Tras tanto tiempo pasado, y mucha agua corrido bajo el puente de la literatura hispanoamericana, hay preguntas que no dejan de flotar en el aire: ¿el mundo imaginativo, y verbal de Asturias, está aún vigente? ¿El lenguaje que buscó inventar, sobrevive? ¿Es capaz de transmitirnos, en una relectura, algo nuevo? Los clásicos, dice Ítalo Calvino, son aquellos que admiten sucesivas lecturas, de una generación a otra, y siempre tienen algo nuevo que decirnos.

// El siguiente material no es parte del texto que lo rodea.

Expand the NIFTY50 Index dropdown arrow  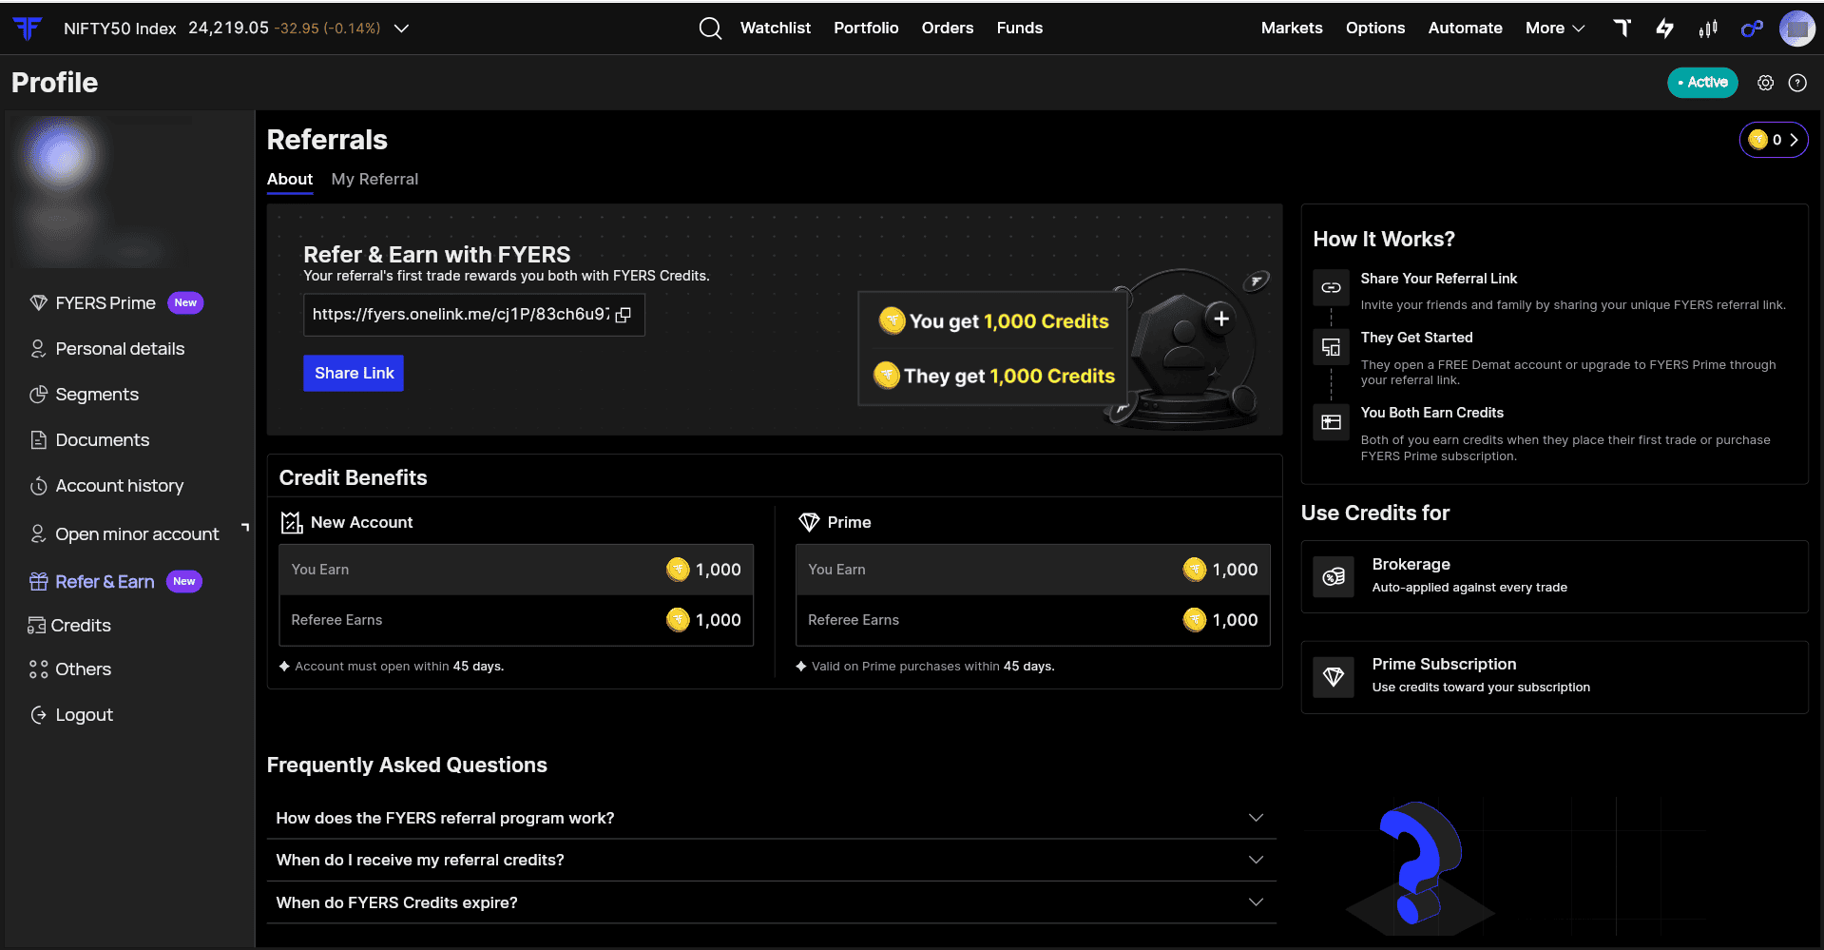(x=401, y=29)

Invitado a hablar en el acto de inauguración de la Feria Internacional del Libro de Guatemala, dedicada a Asturias con motivo del aniversario del premio, cumplí con el ejercicio previo de releerlo, y de nuevo me sentí seducido por ese mundo asfixiante y cerrado de El señor Presidente, por la pirotecnia verbal de Hombres de Maíz, y la gracia picaresca de Mulata de tal.
Su afán de crear un universo verbal distinto del verdadero, aparece como una herencia del surrealismo que conoció durante su primera temporada en Francia en la década de los veinte, cuando fue a encontrarse en La Sorbona con los secretos del mundo maya que, paradójicamente, había dejado atrás en Guatemala. Un doble descubrimiento.

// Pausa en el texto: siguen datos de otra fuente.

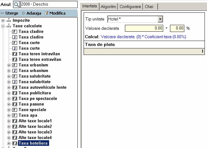Expand the Impozite tree node
Image resolution: width=207 pixels, height=148 pixels.
coord(3,20)
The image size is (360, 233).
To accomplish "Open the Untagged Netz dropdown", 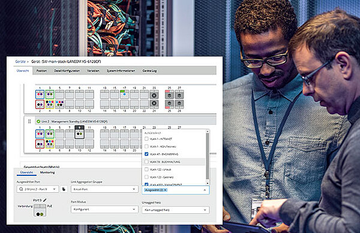I will (x=176, y=210).
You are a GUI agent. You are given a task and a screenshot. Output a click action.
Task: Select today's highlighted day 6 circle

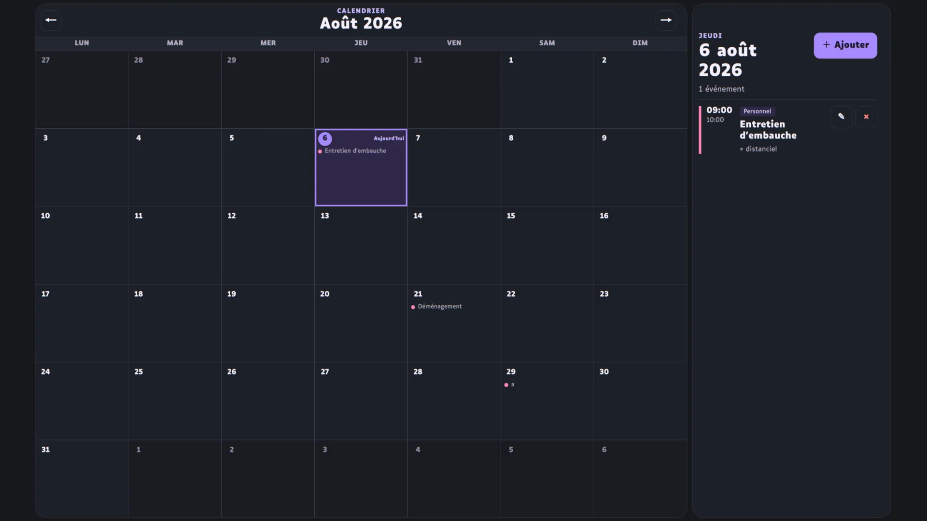pos(325,138)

Asturias arrastró hasta el final esa doble cauda, como el alquimista que envejece recordando sus primeras cábalas y sus primeros asombros. Vuelve a sus instrumentos primeros de Leyendas de Guatemala, celebrada por Paul Valéry; y quién duda que a partir de entonces la visión europea del Caribe, y sobre todo la francesa, sería definida por ese pequeño primer libro, un reinado que habría de durar hasta la aparición de Cien años de soledad casi cuarenta años después.

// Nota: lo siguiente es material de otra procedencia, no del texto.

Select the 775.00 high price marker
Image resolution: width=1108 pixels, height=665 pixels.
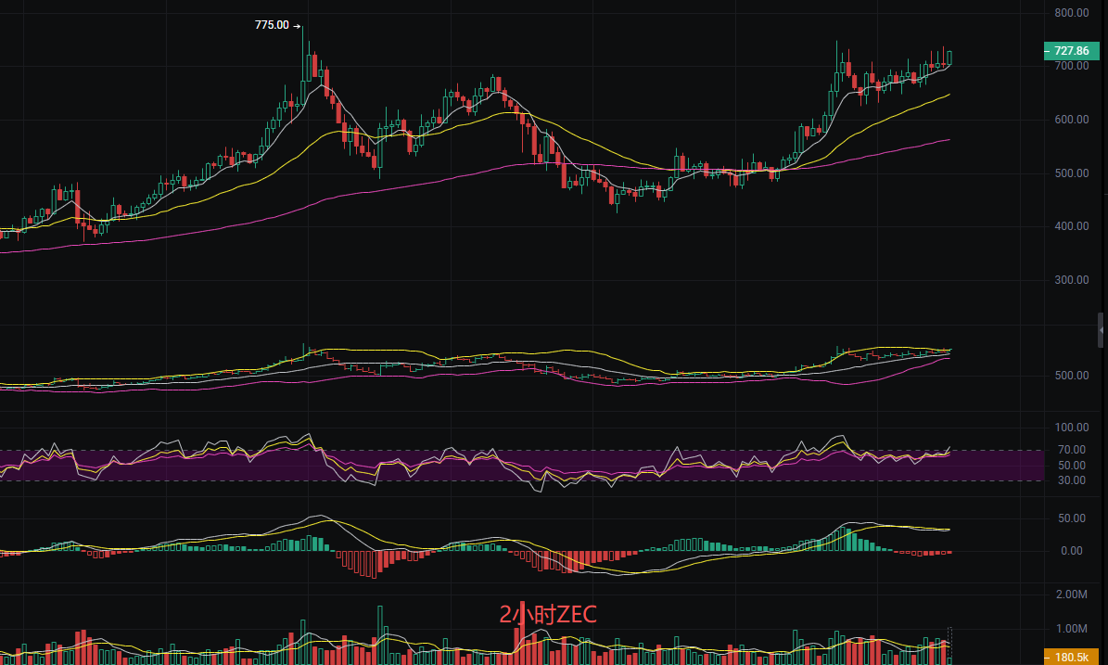(x=272, y=25)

Lejos de convertirse en una abstracción, el lenguaje en Asturias busca transformar las cosas concretas que va tocando; no sólo las evocaciones de la tradición indígena, y el acervo de mitos sagrados, historias y leyendas, sino lo que está en sus recuerdos visuales del país, paisajes, montes, cabildos, plazas, portales, cantinas, iglesias, y procura hacerlas brillar con deslumbres distintos.
Mano a mano con Alejo Carpentier hizo surgir en aquellos años de París esa aura que se llamó primero real maravilloso, y luego realismo mágico, y que está muy lejos de su ciclo político antimperialista de la Trilogía del banano: El papa verde, Los ojos de los enterrados, y Viento Fuerte.
En esa trilogía pone énfasis en la denuncia de la explotación y de la dominación, y del compromiso social con los oprimidos. Pero no es allí donde se encuentra su fortaleza narrativa, sino cuando sus personajes ganan complejidad y su escritura entra tanto debajo de la piel de los mestizos como de los indígenas enfrentados por la tierra.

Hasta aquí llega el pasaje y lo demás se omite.